China’s Zuhrong rover may have discovered evidence that water may have flowed much more recently across dry regions of Mars than we thought.
Through evidence in the form of cracks and crusts in sand dunes, researchers have identified evidence of salty flowing water as recently as 400,000 to 1.4 million years ago.
While this is not the most recent evidence of liquid water on Mars (it’s been found at the poles in the present day) it is the most recent evidence in an area much more conducive to life.
When the first humans walked the Earth, there might have been liquid water on the surface of Mars. The water that was believed to have dried up billions of years ago could have actually trickled through certain areas of the red planet between a few hundred thousand to just over a million years ago.
This is not the most recent evidence of liquid water on the planet. Some studies have suggested that there is liquid water underground near the southern pole today. Other findings have suggested the current presence of intermittent liquid water on the surface—though those findings have been called into question, as there are other potential, non-water explanations for those features. And either way, we’re not talking about drinking water. The water on Mars is packed full of salts called perchlorates that allow it to remain liquid at very low temperatures.

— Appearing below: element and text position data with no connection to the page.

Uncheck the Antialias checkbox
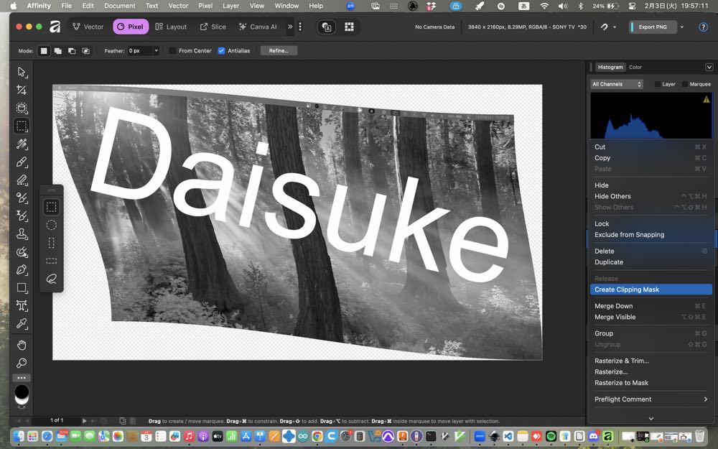This screenshot has height=449, width=718. click(x=221, y=51)
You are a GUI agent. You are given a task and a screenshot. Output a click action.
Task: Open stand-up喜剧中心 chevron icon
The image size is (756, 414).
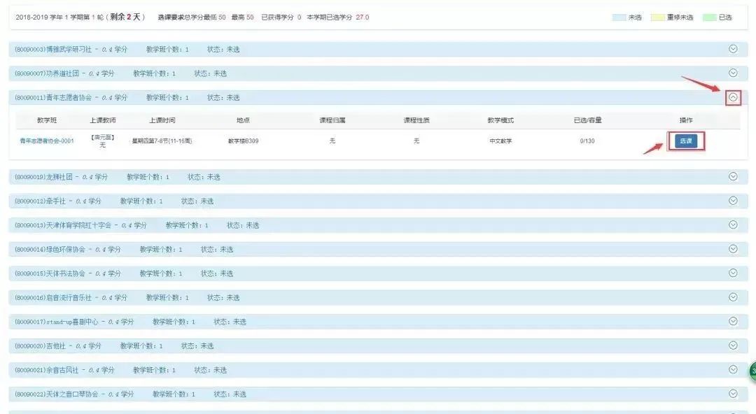[733, 321]
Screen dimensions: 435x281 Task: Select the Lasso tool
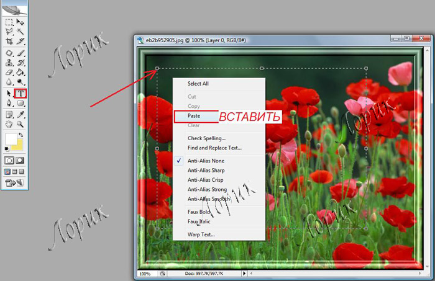click(x=9, y=32)
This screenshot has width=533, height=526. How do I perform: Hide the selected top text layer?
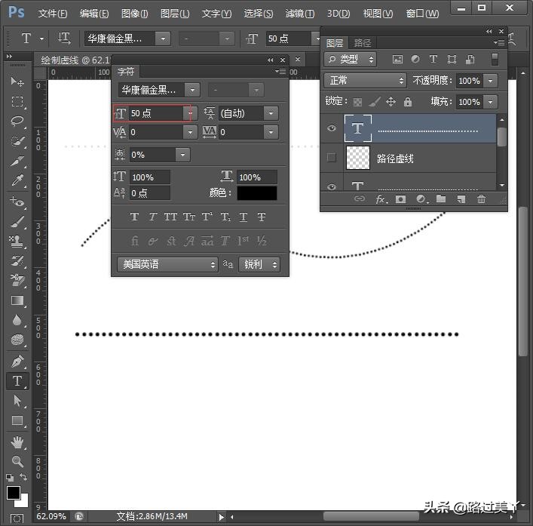(331, 129)
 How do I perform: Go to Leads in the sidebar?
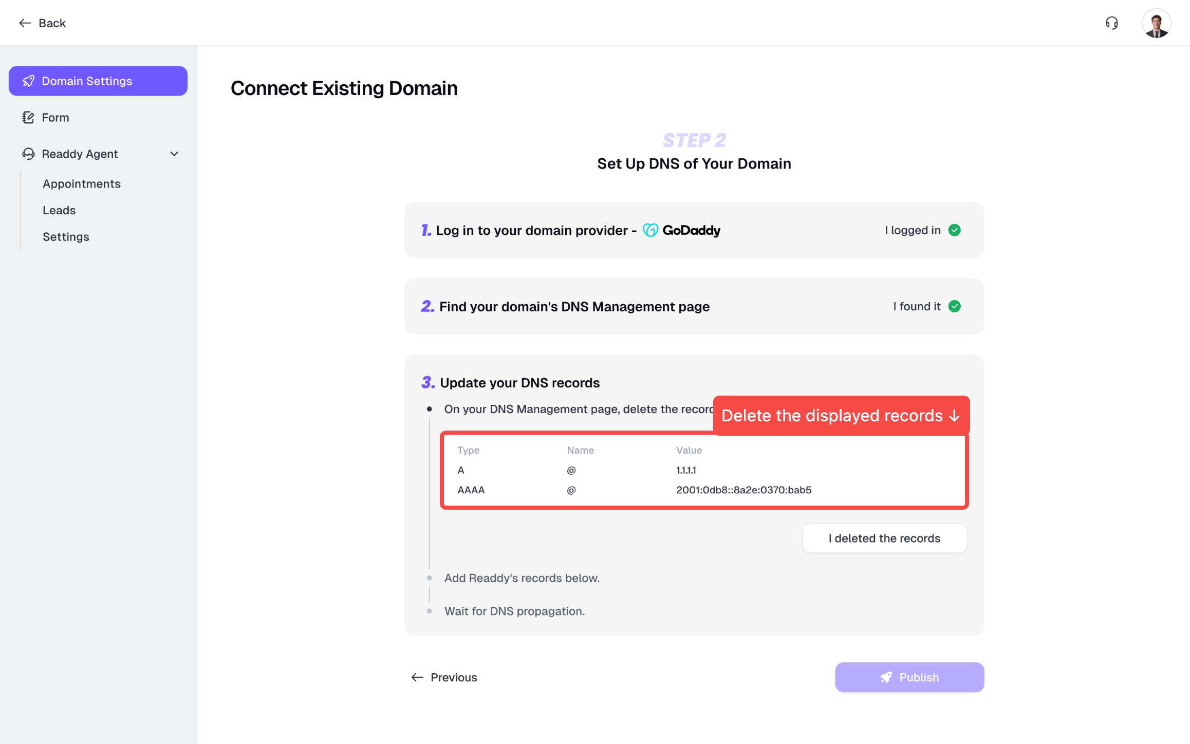click(59, 211)
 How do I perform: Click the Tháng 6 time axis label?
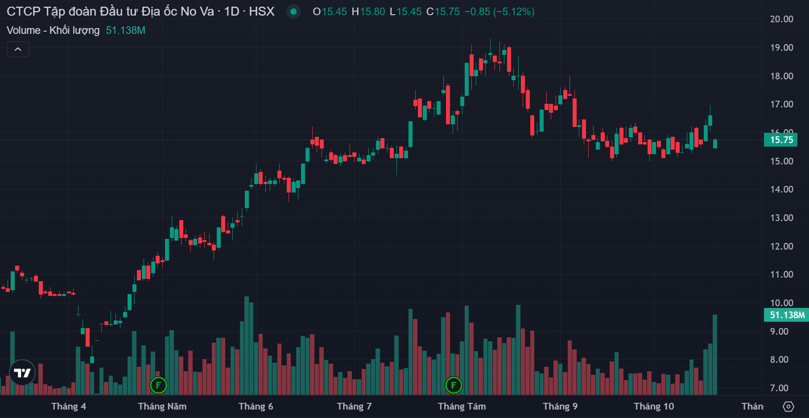(x=256, y=406)
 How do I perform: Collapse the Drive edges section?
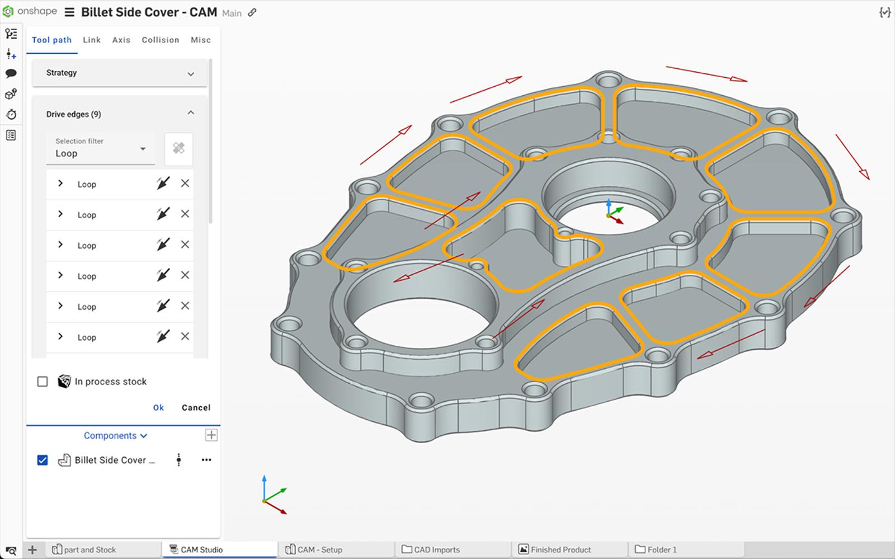[191, 114]
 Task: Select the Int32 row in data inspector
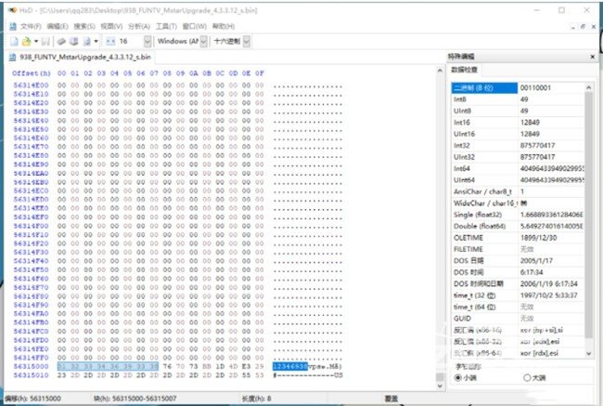(x=464, y=144)
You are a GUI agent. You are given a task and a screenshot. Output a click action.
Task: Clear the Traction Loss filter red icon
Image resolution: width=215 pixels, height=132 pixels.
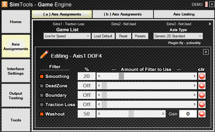[x=202, y=104]
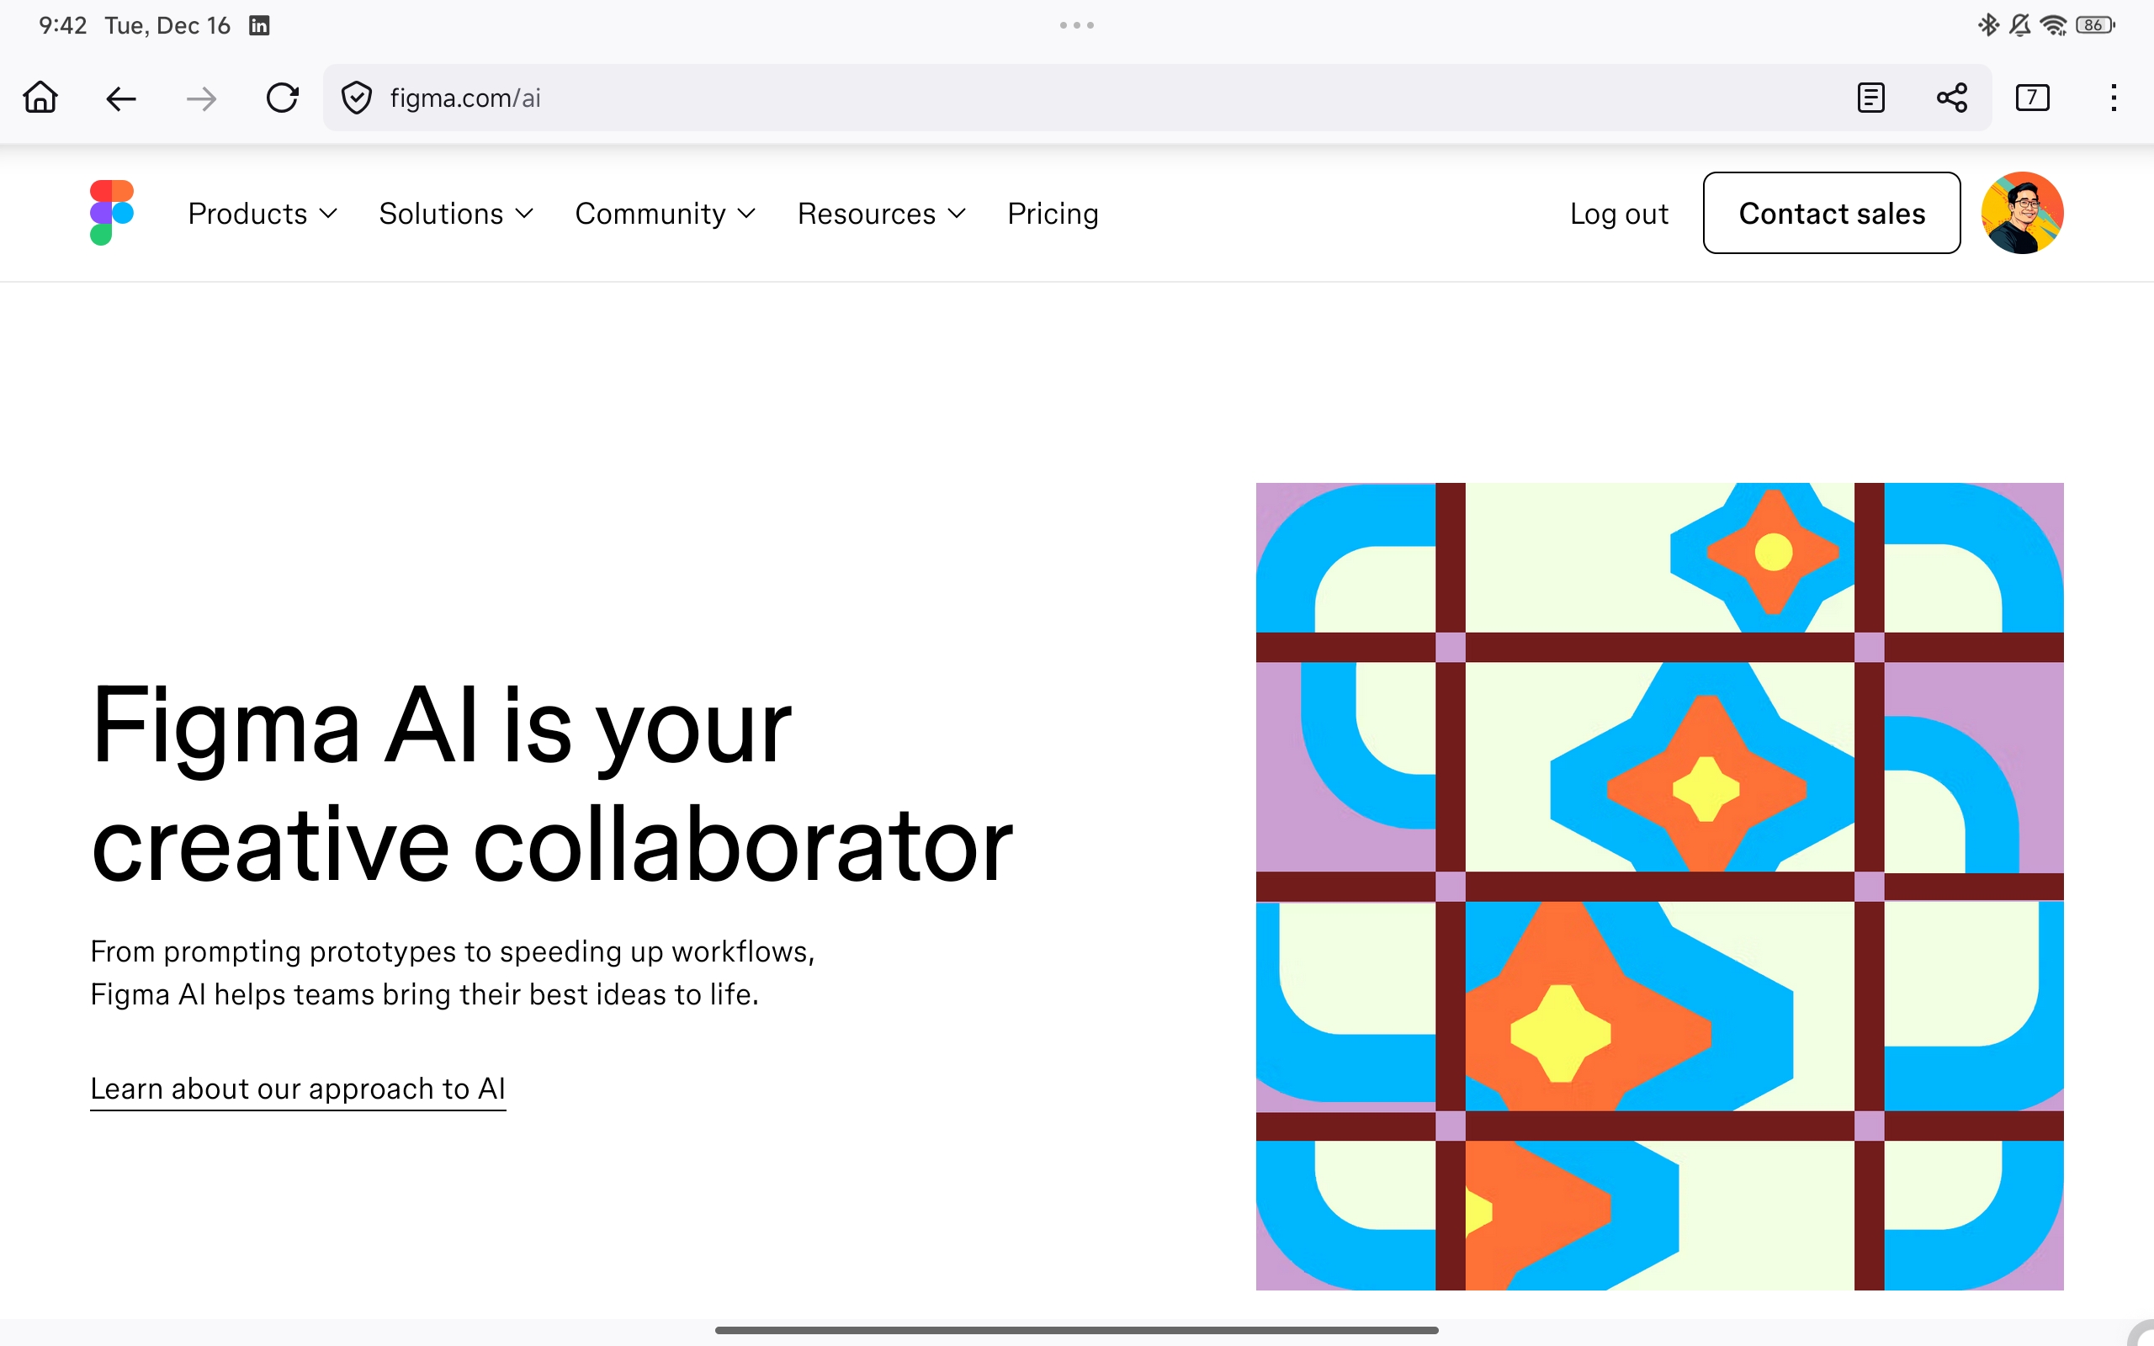Select the Pricing menu item
This screenshot has width=2154, height=1346.
point(1052,214)
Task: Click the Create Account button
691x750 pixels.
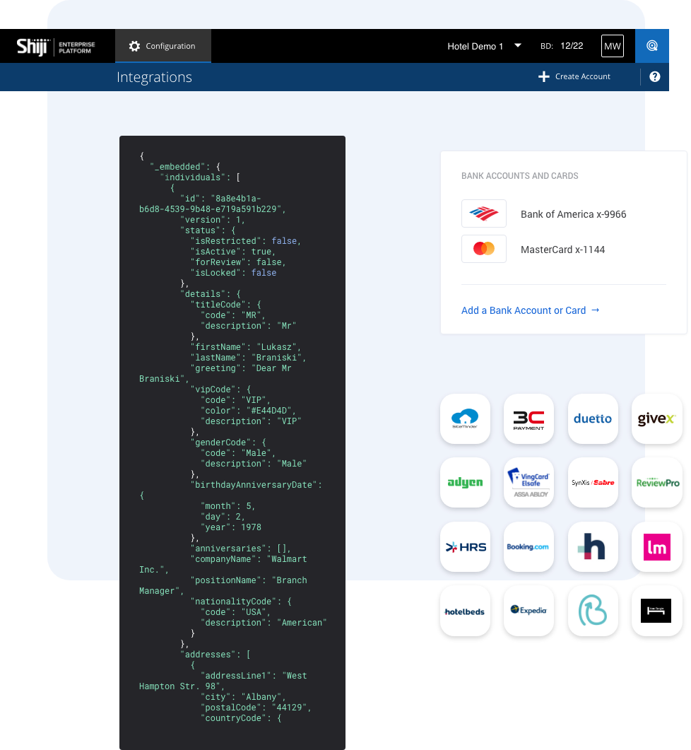Action: coord(574,76)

Nonetheless, this discovery is still significant—and exciting. The keyword here is "surface." If this new information is accurate, it would be the first evidence, without alternative explanations, that liquid water was not restricted to the poles in the relatively recent past. Instead, it would suggest that liquid water was more widespread across the planet and reached lower latitudes than previously expected.
This potential breakthrough comes from a research paper utilizing data from China's Zhurong rover. Although Zhurong has been dormant since May 2022, it can still transmit information to Earth. The rover's data revealed that liquid water might have existed in the sand dunes of a region known as the Utopia Planitia Plain, situated in the northern half of Mars. The research team identified features such as cracks, ridges, and a crust, which they believe were formed by the evaporation of highly saline water. They ruled out other potential causes such as wind and carbon dioxide frost.
“According to the measured meteorological data by Zhurong and other Mars rovers, we inferred that these dune surface characteristics were related to the involvement of liquid saline water formed by the subsequent melting of frost/snow falling on the salt-containing dune surfaces when cooling occurs,” Qin Xiaoguang, a researcher from the Institute of Geology and Geophysics (IGG) of the Chinese Academy of Sciences (CAS) and head of the study, said in a press release.
However, it's worth noting that these dunes are only estimated to be between 400,000 and 1.4 million years old. Therefore, if liquid water indeed formed these features, it must have existed in the region during that time frame. This suggests that liquid water flowed across the Martian surface more recently than previously believed, as the Utopia Planitia Plain was previously thought to be able to sustain only solid or gaseous water.
“This is important for understanding the evolutionary history of the Martian climate, looking for a habitable environment, and providing key clues for the future search for life,” Xiaoguang said in a news release.
As the search for life on Mars continues and preparations for human missions progress, understanding the presence of water remains crucial. If water was indeed found at lower latitudes as indicated by this study, it has implications for identifying potential habitats where life could have thrived. Areas closer to the equator would have been more favorable in terms of temperature than polar regions.
Hopefully, in the future, more observations will follow to confirm this finding. But at the moment, it’s exciting to think about the possibility that the existence of humans on Earth and flowing water in various regions of Mars may have overlapped. Maybe someday, through impressive feats of terraforming, they will again.